[Some records]

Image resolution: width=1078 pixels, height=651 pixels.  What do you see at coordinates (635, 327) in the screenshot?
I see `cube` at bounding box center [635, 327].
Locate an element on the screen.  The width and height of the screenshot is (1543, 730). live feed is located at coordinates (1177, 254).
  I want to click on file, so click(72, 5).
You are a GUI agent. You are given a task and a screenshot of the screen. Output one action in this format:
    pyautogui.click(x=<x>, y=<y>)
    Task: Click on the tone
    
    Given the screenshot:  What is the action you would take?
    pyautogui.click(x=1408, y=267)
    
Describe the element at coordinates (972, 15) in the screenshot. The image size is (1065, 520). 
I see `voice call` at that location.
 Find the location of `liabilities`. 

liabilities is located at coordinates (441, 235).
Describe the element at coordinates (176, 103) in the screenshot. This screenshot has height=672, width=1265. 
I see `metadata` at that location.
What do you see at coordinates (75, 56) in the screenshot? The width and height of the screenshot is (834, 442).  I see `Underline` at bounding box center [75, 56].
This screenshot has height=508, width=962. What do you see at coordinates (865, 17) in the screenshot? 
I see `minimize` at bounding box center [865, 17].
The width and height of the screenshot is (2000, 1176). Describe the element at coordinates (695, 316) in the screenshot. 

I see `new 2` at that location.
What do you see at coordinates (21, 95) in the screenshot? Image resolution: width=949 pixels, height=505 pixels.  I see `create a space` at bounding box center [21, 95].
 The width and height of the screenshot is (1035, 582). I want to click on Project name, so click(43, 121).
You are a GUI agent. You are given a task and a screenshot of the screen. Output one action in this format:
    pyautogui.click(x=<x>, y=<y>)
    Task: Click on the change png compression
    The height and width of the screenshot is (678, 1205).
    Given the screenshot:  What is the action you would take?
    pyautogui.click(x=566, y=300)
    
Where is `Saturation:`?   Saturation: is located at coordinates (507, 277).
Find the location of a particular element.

▸ REQUIREMENTS
Return every line of the listing that contains the string "Find", treating uppercase and lowercase letters as different.

▸ CORRECT OUTPUT
 Find the location of `liabilities`. 
Find the location of a particular element.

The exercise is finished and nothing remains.